Date of Award


Document Type

Honors Thesis


Biochemistry & Molecular Biology

First Advisor

Michael Roberts




This study seeks to elucidate the molecular mechanisms by which the acute myeloid leukemia cell line, HL-60, is induced to differentiate into macrophage-like cells following exposure to phorbol 12-myristate 13-acetate (PMA). Changes in gene expression over the time course of PMA treatment were measured by DNA microarray analysis and select genes shown to be significantly up and down-regulated were validated by quantitative real-time PCR. Functional studies of transcription factor binding activities were performed by the electrophoretic mobility shift assay (EMSA). Novel findings include the rapid and sustained induction of mRNA levels for a group of CC chemokine genes (CCL2, CCL3, CCL3L1, CCL4, CCL4L1 and CCL4L2).
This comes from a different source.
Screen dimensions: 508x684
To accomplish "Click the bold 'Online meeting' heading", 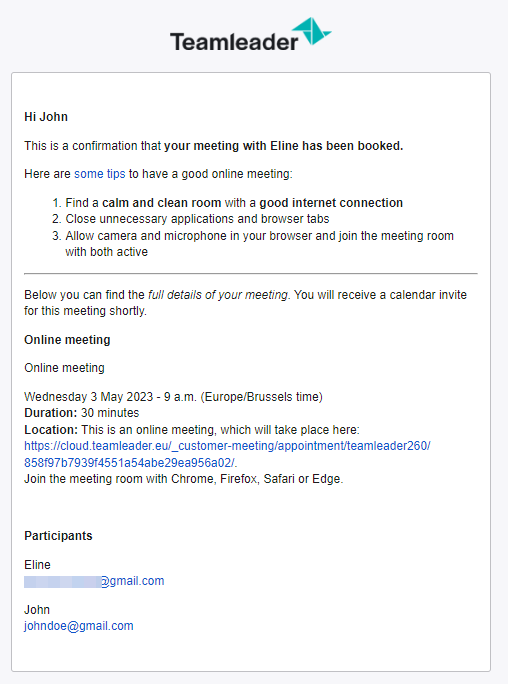I will [67, 340].
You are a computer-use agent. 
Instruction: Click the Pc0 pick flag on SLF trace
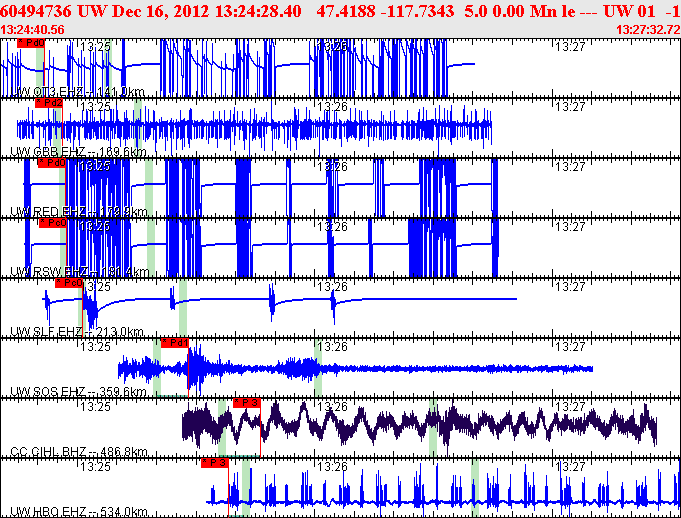click(68, 283)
These genes displayed 10 to 50-fold expression level increases that were observed within 3 hours of treatment and were maintained through 6 hours post-induction. Among the most highly induced early genes were others known to encode inflammatory response proteins (TNF, IL8, C3AR1). In addition, the transcription factor profile is dramatically altered early in the differentiation time course, with the predicted activation of AP-1 family members (JUNB, FOSL1) and the concomitant inhibition of NFKB (TNFAIP3, NFKBIA, NFKBID). c-Myc expression was significantly down regulated and remained low during the differentiation course. Early events in the genetic re-programming of HL-60 cells in response to the differentiation inducer PMA includes a massive up-regulation of chemokine genes and alteration of the transcription factor profile. The implication of these gene expression changes will be discussed in the context of differentiation therapies for acute myeloid leukemia.